→ Task prompt
Where in the entries below does "settings" appear? Copy every line that has it.

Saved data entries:
────────────────────

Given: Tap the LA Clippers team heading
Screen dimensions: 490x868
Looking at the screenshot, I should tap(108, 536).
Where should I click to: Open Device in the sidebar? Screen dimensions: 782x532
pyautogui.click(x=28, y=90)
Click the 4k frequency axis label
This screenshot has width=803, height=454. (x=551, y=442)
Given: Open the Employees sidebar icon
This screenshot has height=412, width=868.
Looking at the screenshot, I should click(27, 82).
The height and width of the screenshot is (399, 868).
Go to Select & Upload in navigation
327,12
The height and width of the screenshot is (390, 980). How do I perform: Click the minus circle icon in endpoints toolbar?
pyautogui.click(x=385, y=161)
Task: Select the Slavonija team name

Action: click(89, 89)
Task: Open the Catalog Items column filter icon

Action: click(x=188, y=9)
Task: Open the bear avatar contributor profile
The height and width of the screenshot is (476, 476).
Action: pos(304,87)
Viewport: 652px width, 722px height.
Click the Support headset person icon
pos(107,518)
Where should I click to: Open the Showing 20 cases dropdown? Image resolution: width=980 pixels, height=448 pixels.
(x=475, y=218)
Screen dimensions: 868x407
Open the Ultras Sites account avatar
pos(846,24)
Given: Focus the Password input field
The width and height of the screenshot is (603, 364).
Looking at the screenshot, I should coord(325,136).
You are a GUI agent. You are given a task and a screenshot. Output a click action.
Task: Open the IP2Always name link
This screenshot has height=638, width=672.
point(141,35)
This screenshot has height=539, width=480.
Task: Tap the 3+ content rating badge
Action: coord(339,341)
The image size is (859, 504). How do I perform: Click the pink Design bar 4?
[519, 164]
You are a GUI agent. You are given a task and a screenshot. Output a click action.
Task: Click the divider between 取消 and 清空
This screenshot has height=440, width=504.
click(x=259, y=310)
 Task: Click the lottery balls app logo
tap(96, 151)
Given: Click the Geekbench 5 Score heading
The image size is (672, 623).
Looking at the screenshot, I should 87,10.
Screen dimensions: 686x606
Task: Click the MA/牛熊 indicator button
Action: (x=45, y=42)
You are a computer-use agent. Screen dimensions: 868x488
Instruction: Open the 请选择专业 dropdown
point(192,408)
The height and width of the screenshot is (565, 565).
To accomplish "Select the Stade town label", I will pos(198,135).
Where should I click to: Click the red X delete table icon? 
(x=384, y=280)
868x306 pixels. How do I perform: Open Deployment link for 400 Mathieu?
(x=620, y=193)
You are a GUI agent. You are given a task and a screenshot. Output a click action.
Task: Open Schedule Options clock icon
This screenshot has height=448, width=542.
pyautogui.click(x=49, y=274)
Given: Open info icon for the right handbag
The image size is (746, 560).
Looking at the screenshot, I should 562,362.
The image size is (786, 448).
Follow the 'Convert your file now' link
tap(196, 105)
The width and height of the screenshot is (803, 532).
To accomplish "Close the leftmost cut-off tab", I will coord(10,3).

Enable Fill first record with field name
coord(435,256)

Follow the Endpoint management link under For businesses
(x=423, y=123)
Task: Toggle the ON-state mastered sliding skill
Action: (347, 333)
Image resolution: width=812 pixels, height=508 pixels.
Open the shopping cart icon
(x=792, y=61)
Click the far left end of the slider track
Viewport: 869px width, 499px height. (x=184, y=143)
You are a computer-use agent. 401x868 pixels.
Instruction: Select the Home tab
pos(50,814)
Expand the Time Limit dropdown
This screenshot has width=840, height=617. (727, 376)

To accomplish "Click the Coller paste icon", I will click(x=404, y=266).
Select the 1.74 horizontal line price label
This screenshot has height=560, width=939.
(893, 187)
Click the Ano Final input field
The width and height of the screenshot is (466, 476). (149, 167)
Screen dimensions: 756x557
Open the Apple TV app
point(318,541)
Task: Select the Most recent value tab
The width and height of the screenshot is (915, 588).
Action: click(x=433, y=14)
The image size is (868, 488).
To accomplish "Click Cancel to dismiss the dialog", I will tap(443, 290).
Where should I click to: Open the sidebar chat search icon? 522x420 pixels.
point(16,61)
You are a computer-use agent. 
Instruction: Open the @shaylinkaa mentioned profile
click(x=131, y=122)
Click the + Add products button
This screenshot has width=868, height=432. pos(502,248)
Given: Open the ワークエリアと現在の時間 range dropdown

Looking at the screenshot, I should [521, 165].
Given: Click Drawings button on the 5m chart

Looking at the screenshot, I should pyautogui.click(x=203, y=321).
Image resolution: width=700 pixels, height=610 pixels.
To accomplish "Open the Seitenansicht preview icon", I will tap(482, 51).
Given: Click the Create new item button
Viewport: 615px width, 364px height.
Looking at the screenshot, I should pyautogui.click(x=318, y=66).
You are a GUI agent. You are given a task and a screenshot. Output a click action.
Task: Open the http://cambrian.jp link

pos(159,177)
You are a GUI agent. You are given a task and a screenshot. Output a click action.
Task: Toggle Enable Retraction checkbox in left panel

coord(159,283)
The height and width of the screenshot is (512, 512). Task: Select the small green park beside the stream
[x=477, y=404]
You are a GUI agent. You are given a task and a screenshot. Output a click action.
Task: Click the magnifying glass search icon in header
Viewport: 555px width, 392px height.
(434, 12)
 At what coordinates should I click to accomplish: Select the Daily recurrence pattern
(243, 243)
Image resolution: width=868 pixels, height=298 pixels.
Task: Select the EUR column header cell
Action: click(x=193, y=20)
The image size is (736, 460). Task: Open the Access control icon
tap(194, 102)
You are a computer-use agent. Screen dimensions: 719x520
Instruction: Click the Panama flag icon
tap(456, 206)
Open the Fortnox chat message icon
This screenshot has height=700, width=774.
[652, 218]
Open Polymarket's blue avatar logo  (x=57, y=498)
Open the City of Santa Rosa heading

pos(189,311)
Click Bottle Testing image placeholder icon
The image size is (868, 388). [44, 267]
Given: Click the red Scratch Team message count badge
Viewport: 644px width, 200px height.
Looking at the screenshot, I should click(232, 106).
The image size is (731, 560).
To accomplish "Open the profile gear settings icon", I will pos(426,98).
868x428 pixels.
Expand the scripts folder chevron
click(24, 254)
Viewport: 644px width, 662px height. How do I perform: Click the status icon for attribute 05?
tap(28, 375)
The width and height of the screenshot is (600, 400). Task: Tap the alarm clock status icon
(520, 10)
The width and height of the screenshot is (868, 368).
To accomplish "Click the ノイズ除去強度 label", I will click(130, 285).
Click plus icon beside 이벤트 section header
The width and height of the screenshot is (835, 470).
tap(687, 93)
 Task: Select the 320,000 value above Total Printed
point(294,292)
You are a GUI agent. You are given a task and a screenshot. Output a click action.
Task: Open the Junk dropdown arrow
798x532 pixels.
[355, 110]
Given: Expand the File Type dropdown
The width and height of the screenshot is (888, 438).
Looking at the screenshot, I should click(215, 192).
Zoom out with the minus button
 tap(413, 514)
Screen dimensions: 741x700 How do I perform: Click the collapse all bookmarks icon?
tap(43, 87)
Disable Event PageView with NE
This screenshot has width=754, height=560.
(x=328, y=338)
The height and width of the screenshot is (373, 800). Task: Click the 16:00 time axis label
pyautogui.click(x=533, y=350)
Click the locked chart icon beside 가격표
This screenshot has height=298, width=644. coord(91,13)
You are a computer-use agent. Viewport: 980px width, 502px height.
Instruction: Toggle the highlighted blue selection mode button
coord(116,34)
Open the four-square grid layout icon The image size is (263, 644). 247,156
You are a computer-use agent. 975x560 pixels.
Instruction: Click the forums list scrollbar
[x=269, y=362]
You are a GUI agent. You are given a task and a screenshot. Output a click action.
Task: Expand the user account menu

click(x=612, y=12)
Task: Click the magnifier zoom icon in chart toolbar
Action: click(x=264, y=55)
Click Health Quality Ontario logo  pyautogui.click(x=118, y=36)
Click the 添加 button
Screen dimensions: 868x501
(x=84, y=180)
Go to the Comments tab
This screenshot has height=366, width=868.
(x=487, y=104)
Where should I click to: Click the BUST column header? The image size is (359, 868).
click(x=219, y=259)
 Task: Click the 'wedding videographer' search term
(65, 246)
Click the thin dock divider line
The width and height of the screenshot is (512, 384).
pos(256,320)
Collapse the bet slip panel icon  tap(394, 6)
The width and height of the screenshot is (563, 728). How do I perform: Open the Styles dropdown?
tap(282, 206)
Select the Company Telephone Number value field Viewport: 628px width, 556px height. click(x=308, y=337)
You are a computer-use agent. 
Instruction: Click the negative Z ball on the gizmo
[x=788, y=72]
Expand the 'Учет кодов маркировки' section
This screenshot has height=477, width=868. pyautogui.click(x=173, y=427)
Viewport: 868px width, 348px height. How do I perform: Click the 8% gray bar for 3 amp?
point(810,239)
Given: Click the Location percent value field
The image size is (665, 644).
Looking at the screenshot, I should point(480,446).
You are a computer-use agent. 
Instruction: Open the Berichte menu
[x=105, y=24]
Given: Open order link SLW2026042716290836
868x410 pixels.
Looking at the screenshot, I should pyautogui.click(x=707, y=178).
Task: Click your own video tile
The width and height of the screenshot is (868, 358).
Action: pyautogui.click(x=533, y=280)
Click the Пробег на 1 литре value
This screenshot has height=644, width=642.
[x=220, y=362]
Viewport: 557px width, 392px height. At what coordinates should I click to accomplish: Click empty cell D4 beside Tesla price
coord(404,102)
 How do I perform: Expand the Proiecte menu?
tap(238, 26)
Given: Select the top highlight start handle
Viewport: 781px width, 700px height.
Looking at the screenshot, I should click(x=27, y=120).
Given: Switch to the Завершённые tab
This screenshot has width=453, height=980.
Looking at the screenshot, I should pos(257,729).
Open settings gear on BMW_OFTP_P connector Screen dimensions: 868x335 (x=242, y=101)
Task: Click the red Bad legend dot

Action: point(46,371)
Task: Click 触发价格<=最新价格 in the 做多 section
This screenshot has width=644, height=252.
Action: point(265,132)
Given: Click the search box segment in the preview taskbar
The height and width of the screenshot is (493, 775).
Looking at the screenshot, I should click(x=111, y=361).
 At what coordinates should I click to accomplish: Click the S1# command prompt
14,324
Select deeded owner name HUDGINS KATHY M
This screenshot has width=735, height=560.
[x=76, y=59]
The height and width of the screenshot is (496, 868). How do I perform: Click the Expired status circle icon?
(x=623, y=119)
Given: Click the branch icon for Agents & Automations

────────────────────

→ Answer to this exercise
To accomplish "Open the profile gear settings icon", I will pos(426,98).
Open settings gear on BMW_OFTP_P connector Screen dimensions: 868x335 (x=242, y=101)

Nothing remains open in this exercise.